Prompt:
Nothing should differ. Repeat every record as written.

Saved data entries:

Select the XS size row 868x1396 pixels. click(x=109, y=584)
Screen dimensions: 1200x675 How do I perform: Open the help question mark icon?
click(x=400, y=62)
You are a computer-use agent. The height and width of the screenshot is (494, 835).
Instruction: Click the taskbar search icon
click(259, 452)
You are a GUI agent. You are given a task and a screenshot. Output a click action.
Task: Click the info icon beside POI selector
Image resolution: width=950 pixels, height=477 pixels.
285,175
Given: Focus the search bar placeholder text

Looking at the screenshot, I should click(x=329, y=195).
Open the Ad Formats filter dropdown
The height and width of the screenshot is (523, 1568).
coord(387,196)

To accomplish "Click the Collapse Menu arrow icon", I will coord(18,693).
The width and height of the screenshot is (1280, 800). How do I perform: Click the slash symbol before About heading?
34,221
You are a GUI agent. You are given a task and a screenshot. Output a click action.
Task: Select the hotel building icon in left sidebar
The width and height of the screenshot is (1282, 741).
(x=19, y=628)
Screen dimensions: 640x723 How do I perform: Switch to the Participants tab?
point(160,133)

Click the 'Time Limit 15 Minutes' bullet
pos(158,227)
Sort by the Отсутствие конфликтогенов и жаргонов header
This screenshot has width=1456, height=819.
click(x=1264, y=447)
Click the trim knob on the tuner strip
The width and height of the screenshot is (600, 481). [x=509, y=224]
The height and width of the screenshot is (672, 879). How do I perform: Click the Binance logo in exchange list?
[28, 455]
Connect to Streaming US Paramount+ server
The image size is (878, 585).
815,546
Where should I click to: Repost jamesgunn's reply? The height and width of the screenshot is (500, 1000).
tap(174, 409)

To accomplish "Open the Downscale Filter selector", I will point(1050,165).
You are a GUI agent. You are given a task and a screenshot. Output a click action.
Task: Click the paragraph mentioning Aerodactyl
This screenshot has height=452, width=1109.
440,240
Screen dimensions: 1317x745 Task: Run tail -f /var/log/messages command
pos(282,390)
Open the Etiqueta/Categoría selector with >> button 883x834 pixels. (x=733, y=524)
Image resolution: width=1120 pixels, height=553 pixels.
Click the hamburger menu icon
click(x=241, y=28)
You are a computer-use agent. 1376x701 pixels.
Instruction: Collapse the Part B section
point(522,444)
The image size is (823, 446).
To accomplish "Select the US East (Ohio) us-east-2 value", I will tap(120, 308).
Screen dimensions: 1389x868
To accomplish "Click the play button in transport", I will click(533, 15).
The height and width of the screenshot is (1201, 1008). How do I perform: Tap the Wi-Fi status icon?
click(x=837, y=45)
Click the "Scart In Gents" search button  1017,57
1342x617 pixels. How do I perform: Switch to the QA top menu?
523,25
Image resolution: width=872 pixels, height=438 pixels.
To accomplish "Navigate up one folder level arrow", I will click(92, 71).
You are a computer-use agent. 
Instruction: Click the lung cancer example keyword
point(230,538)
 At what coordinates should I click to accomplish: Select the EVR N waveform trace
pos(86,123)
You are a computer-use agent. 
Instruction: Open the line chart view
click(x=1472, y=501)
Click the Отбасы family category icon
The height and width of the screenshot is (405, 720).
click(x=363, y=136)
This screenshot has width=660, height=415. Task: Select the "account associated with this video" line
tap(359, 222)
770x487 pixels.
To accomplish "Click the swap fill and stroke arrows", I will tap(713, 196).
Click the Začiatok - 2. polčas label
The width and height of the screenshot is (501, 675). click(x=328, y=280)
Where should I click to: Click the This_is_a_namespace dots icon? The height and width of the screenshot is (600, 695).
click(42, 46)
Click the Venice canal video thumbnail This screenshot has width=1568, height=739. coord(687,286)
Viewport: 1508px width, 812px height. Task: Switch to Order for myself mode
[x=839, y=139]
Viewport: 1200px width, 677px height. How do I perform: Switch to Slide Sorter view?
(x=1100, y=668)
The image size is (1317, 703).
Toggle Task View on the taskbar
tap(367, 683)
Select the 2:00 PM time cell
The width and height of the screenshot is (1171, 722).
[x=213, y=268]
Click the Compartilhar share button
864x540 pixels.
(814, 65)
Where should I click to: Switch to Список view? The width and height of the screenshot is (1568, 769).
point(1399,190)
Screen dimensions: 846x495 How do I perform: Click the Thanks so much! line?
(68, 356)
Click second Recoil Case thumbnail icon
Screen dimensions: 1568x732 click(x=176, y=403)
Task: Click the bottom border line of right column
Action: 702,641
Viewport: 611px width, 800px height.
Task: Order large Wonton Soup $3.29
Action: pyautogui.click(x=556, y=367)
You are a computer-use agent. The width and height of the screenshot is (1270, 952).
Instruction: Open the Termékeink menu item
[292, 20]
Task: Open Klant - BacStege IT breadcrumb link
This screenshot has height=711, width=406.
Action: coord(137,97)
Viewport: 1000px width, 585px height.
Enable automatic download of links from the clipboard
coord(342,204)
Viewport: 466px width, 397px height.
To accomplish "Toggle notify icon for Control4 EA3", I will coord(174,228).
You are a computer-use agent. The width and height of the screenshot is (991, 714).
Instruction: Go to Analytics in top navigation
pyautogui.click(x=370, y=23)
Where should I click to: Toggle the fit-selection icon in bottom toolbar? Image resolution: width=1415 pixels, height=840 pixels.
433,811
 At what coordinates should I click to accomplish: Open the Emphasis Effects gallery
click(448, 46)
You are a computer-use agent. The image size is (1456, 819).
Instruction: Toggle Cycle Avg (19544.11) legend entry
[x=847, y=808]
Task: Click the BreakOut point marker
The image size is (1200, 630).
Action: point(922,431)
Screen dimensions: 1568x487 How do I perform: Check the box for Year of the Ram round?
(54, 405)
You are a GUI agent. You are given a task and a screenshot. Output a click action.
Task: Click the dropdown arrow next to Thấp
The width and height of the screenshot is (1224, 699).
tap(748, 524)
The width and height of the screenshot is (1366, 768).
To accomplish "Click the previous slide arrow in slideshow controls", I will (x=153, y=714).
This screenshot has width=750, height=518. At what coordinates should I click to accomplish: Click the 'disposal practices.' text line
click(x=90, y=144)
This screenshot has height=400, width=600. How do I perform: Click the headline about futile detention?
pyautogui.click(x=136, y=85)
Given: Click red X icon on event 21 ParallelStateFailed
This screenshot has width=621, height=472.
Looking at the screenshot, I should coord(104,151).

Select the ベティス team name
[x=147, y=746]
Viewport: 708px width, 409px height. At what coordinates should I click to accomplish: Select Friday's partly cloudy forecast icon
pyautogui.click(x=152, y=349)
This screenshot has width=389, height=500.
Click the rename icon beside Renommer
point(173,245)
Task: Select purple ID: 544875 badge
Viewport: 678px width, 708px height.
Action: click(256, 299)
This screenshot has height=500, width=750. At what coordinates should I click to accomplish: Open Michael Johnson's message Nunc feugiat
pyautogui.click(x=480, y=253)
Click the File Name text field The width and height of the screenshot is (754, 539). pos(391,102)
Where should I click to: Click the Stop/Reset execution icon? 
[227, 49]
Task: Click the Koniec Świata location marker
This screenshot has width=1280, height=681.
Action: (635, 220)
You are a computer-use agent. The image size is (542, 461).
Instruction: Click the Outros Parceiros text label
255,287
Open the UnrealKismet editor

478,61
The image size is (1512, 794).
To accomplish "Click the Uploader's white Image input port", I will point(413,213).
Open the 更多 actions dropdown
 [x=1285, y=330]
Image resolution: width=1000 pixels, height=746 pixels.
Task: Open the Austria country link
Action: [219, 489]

Reply to the task:
Select the XS size row 868x1396 pixels. click(x=109, y=584)
Screen dimensions: 1200x675 How do I perform: Open the help question mark icon?
click(x=400, y=62)
You are a computer-use agent. The height and width of the screenshot is (494, 835).
Instruction: Click the taskbar search icon
click(259, 452)
You are a GUI agent. You are given a task and a screenshot. Output a click action.
Task: Click the info icon beside POI selector
Image resolution: width=950 pixels, height=477 pixels.
285,175
Given: Focus the search bar placeholder text

Looking at the screenshot, I should click(x=329, y=195).
Open the Ad Formats filter dropdown
The height and width of the screenshot is (523, 1568).
coord(387,196)

To accomplish "Click the Collapse Menu arrow icon", I will coord(18,693).
The width and height of the screenshot is (1280, 800). How do I perform: Click the slash symbol before About heading?
34,221
You are a GUI agent. You are given a task and a screenshot. Output a click action.
Task: Select the hotel building icon in left sidebar
The width and height of the screenshot is (1282, 741).
(x=19, y=628)
Screen dimensions: 640x723 How do I perform: Switch to the Participants tab?
point(160,133)

Click the 'Time Limit 15 Minutes' bullet
pos(158,227)
Sort by the Отсутствие конфликтогенов и жаргонов header
This screenshot has width=1456, height=819.
click(x=1264, y=447)
Click the trim knob on the tuner strip
The width and height of the screenshot is (600, 481). [x=509, y=224]
The height and width of the screenshot is (672, 879). How do I perform: Click the Binance logo in exchange list?
[28, 455]
Connect to Streaming US Paramount+ server
The image size is (878, 585).
815,546
Where should I click to: Repost jamesgunn's reply? The height and width of the screenshot is (500, 1000).
tap(174, 409)

To accomplish "Open the Downscale Filter selector", I will point(1050,165).
You are a GUI agent. You are given a task and a screenshot. Output a click action.
Task: Click the paragraph mentioning Aerodactyl
This screenshot has height=452, width=1109.
440,240
Screen dimensions: 1317x745 Task: Run tail -f /var/log/messages command
pos(282,390)
Open the Etiqueta/Categoría selector with >> button 883x834 pixels. (x=733, y=524)
Image resolution: width=1120 pixels, height=553 pixels.
Click the hamburger menu icon
click(x=241, y=28)
You are a computer-use agent. 1376x701 pixels.
Instruction: Collapse the Part B section
point(522,444)
The image size is (823, 446).
To accomplish "Select the US East (Ohio) us-east-2 value", I will tap(120, 308).
Screen dimensions: 1389x868
To accomplish "Click the play button in transport", I will click(533, 15).
The height and width of the screenshot is (1201, 1008). How do I perform: Tap the Wi-Fi status icon?
click(x=837, y=45)
Click the "Scart In Gents" search button  1017,57
1342x617 pixels. How do I perform: Switch to the QA top menu?
523,25
Image resolution: width=872 pixels, height=438 pixels.
To accomplish "Navigate up one folder level arrow", I will click(92, 71).
You are a computer-use agent. 
Instruction: Click the lung cancer example keyword
point(230,538)
 At what coordinates should I click to accomplish: Select the EVR N waveform trace
pos(86,123)
You are a computer-use agent. 
Instruction: Open the line chart view
click(x=1472, y=501)
Click the Отбасы family category icon
The height and width of the screenshot is (405, 720).
click(x=363, y=136)
This screenshot has width=660, height=415. Task: Select the "account associated with this video" line
tap(359, 222)
770x487 pixels.
To accomplish "Click the swap fill and stroke arrows", I will tap(713, 196).
Click the Začiatok - 2. polčas label
The width and height of the screenshot is (501, 675). click(x=328, y=280)
Where should I click to: Click the This_is_a_namespace dots icon? The height and width of the screenshot is (600, 695).
click(42, 46)
Click the Venice canal video thumbnail This screenshot has width=1568, height=739. coord(687,286)
Viewport: 1508px width, 812px height. Task: Switch to Order for myself mode
[x=839, y=139]
Viewport: 1200px width, 677px height. How do I perform: Switch to Slide Sorter view?
(x=1100, y=668)
The image size is (1317, 703).
Toggle Task View on the taskbar
tap(367, 683)
Select the 2:00 PM time cell
The width and height of the screenshot is (1171, 722).
[x=213, y=268]
Click the Compartilhar share button
864x540 pixels.
(814, 65)
Where should I click to: Switch to Список view? The width and height of the screenshot is (1568, 769).
point(1399,190)
Screen dimensions: 846x495 How do I perform: Click the Thanks so much! line?
(68, 356)
Click second Recoil Case thumbnail icon
Screen dimensions: 1568x732 click(x=176, y=403)
Task: Click the bottom border line of right column
Action: 702,641
Viewport: 611px width, 800px height.
Task: Order large Wonton Soup $3.29
Action: pyautogui.click(x=556, y=367)
You are a computer-use agent. The width and height of the screenshot is (1270, 952).
Instruction: Open the Termékeink menu item
[292, 20]
Task: Open Klant - BacStege IT breadcrumb link
This screenshot has height=711, width=406.
Action: coord(137,97)
Viewport: 1000px width, 585px height.
Enable automatic download of links from the clipboard
coord(342,204)
Viewport: 466px width, 397px height.
To accomplish "Toggle notify icon for Control4 EA3", I will coord(174,228).
You are a computer-use agent. The width and height of the screenshot is (991, 714).
Instruction: Go to Analytics in top navigation
pyautogui.click(x=370, y=23)
Where should I click to: Toggle the fit-selection icon in bottom toolbar? Image resolution: width=1415 pixels, height=840 pixels.
433,811
 At what coordinates should I click to accomplish: Open the Emphasis Effects gallery
click(448, 46)
You are a computer-use agent. The image size is (1456, 819).
Instruction: Toggle Cycle Avg (19544.11) legend entry
[x=847, y=808]
Task: Click the BreakOut point marker
The image size is (1200, 630).
Action: point(922,431)
Screen dimensions: 1568x487 How do I perform: Check the box for Year of the Ram round?
(54, 405)
You are a GUI agent. You are given a task and a screenshot. Output a click action.
Task: Click the dropdown arrow next to Thấp
The width and height of the screenshot is (1224, 699).
tap(748, 524)
The width and height of the screenshot is (1366, 768).
To accomplish "Click the previous slide arrow in slideshow controls", I will (x=153, y=714).
This screenshot has width=750, height=518. At what coordinates should I click to accomplish: Click the 'disposal practices.' text line
click(x=90, y=144)
This screenshot has height=400, width=600. How do I perform: Click the headline about futile detention?
pyautogui.click(x=136, y=85)
Given: Click red X icon on event 21 ParallelStateFailed
This screenshot has width=621, height=472.
Looking at the screenshot, I should coord(104,151).

Select the ベティス team name
[x=147, y=746]
Viewport: 708px width, 409px height. At what coordinates should I click to accomplish: Select Friday's partly cloudy forecast icon
pyautogui.click(x=152, y=349)
This screenshot has width=389, height=500.
Click the rename icon beside Renommer
point(173,245)
Task: Select purple ID: 544875 badge
Viewport: 678px width, 708px height.
Action: click(256, 299)
This screenshot has height=500, width=750. At what coordinates should I click to accomplish: Open Michael Johnson's message Nunc feugiat
pyautogui.click(x=480, y=253)
Click the File Name text field The width and height of the screenshot is (754, 539). pos(391,102)
Where should I click to: Click the Stop/Reset execution icon? 
[227, 49]
Task: Click the Koniec Świata location marker
This screenshot has width=1280, height=681.
Action: (635, 220)
You are a computer-use agent. The image size is (542, 461).
Instruction: Click the Outros Parceiros text label
255,287
Open the UnrealKismet editor

478,61
The image size is (1512, 794).
To accomplish "Click the Uploader's white Image input port", I will point(413,213).
Open the 更多 actions dropdown
 [x=1285, y=330]
Image resolution: width=1000 pixels, height=746 pixels.
Task: Open the Austria country link
Action: [219, 489]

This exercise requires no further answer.